Exercise description >> Switch "symbol" to "icon" in the listing lines starting at the line containing "Select the middle-row blue J symbol" and ending at the end of the listing, and give those lines back otherwise unchanged, leaving out the pictures.

##############################

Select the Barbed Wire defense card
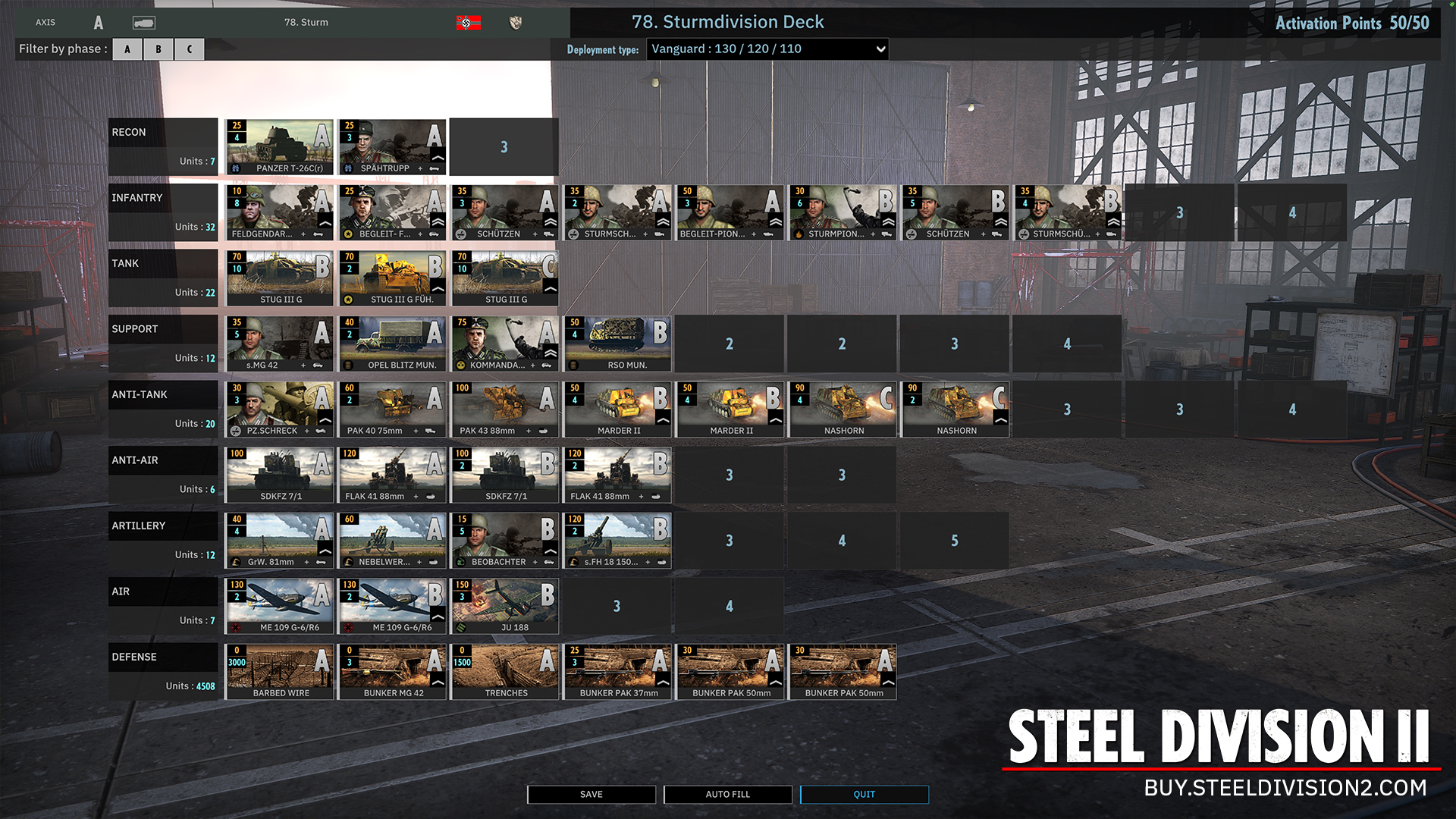Screen dimensions: 1456x819 click(280, 672)
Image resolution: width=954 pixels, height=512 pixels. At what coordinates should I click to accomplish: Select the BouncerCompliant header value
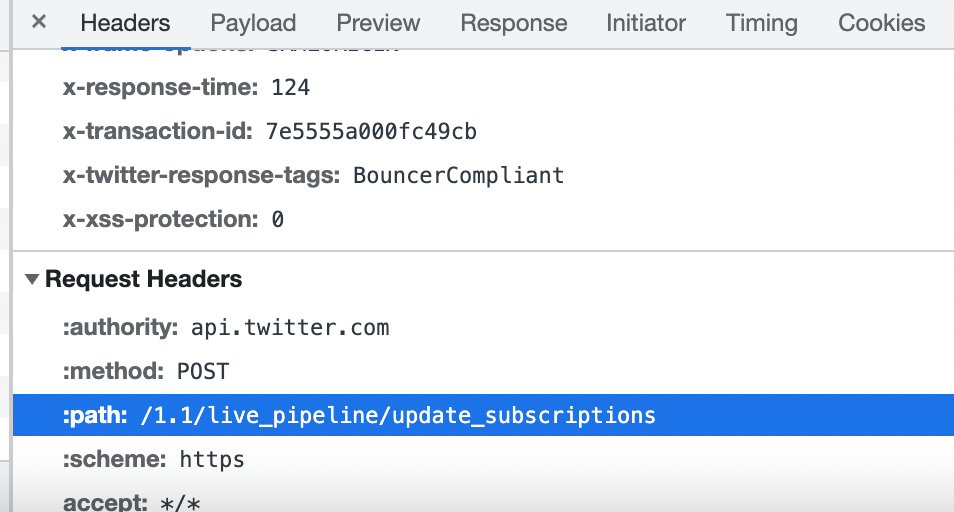[458, 176]
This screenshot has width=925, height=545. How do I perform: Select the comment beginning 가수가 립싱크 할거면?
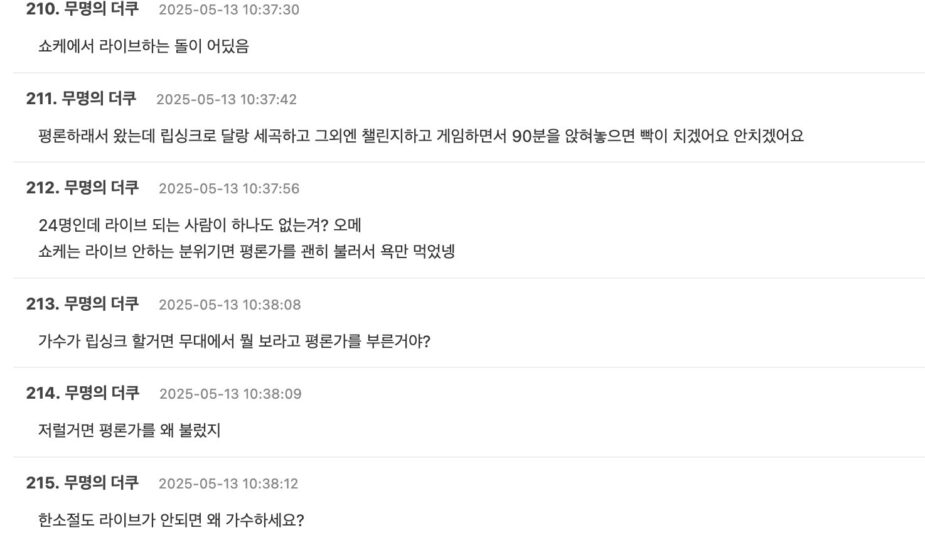point(234,341)
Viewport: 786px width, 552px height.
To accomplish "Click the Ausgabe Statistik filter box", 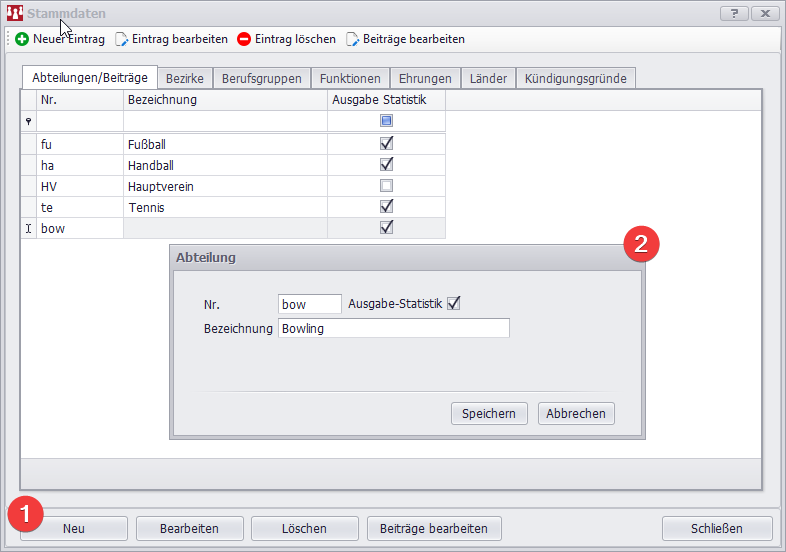I will coord(386,120).
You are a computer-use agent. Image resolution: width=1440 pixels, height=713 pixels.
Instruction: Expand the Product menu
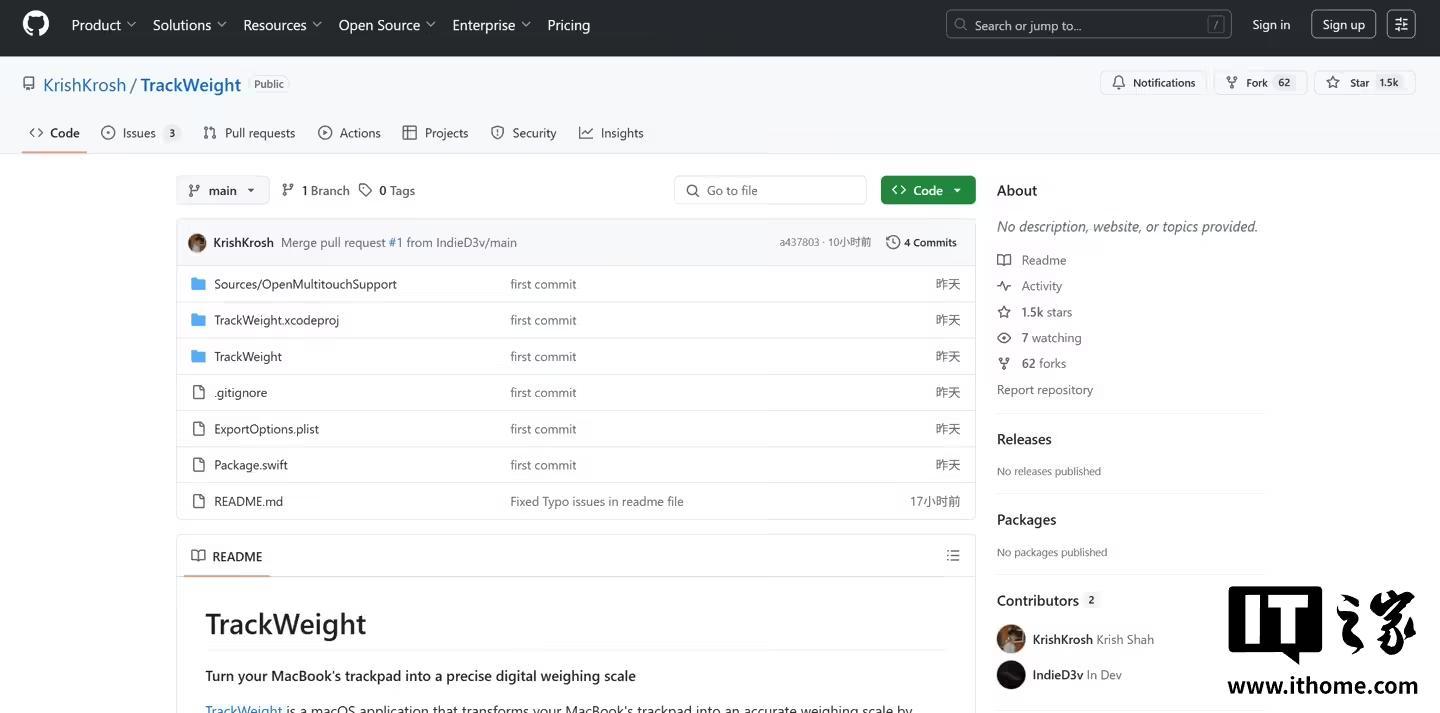click(x=104, y=25)
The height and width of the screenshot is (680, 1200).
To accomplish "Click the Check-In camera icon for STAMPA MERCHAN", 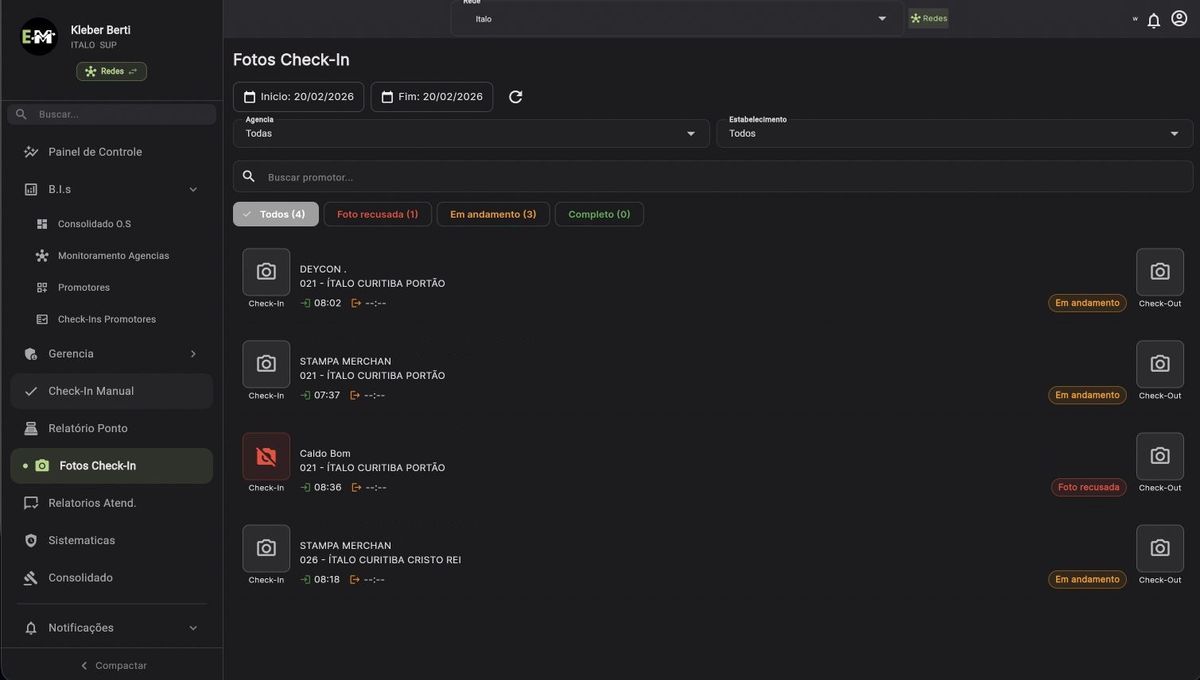I will [265, 363].
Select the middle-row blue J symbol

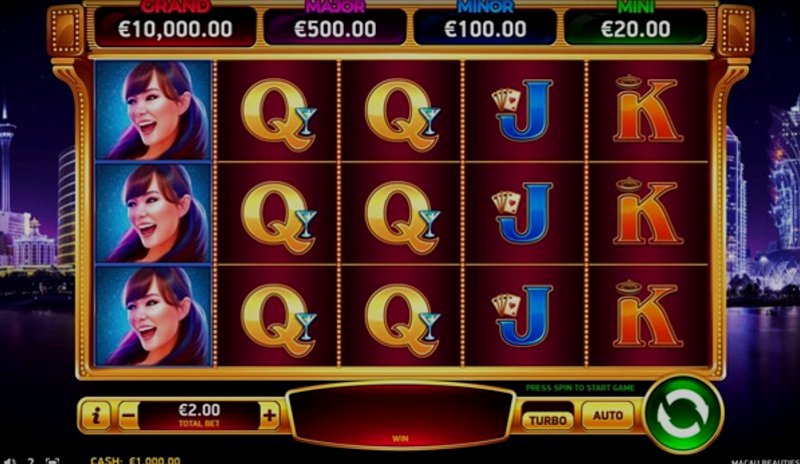(x=524, y=213)
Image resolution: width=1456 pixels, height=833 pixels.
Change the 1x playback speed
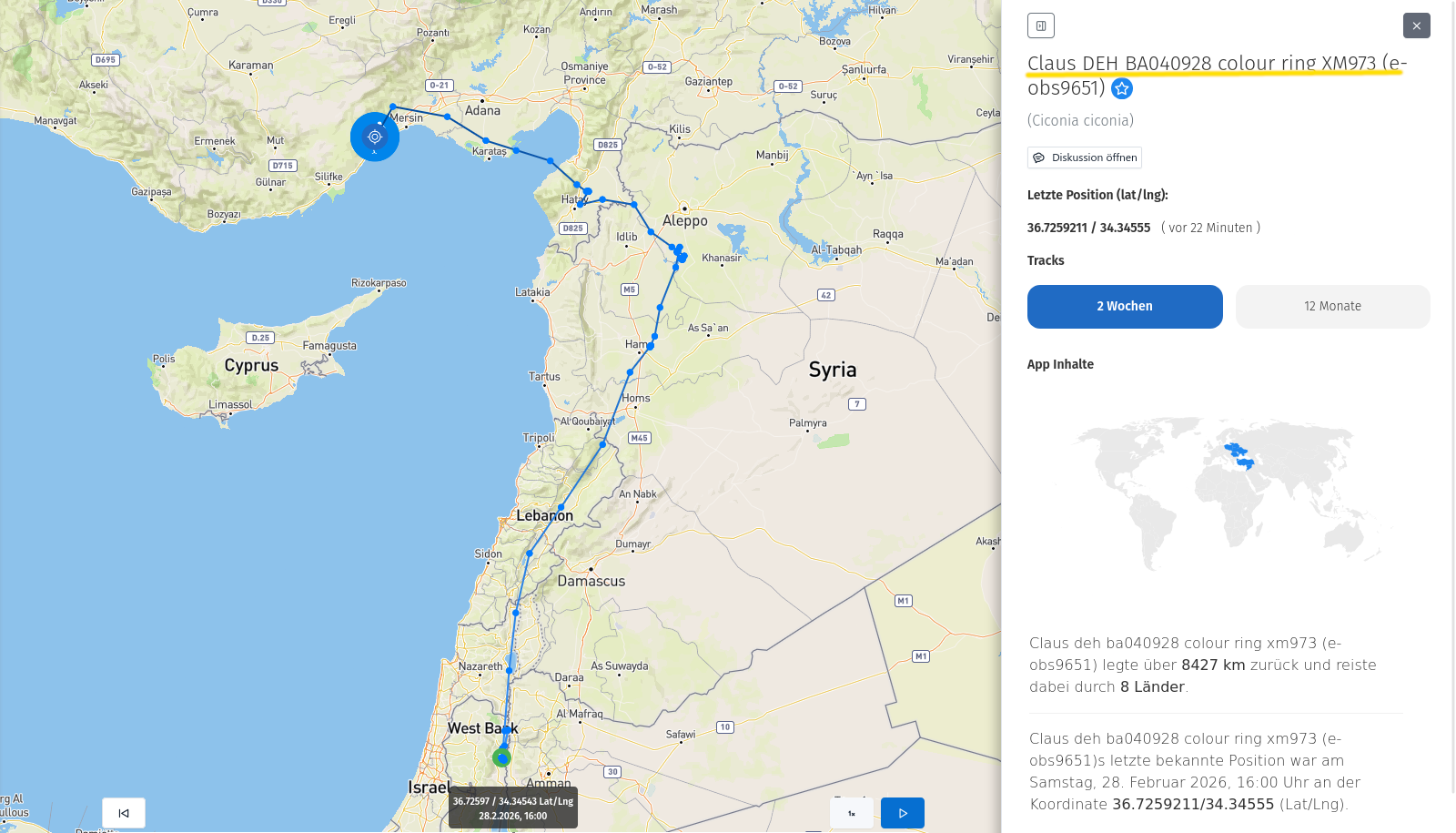coord(852,813)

##############################

Response to this exercise >>
Select the middle-row blue J icon

(x=524, y=213)
Image resolution: width=1456 pixels, height=833 pixels.
Change the 1x playback speed
coord(852,813)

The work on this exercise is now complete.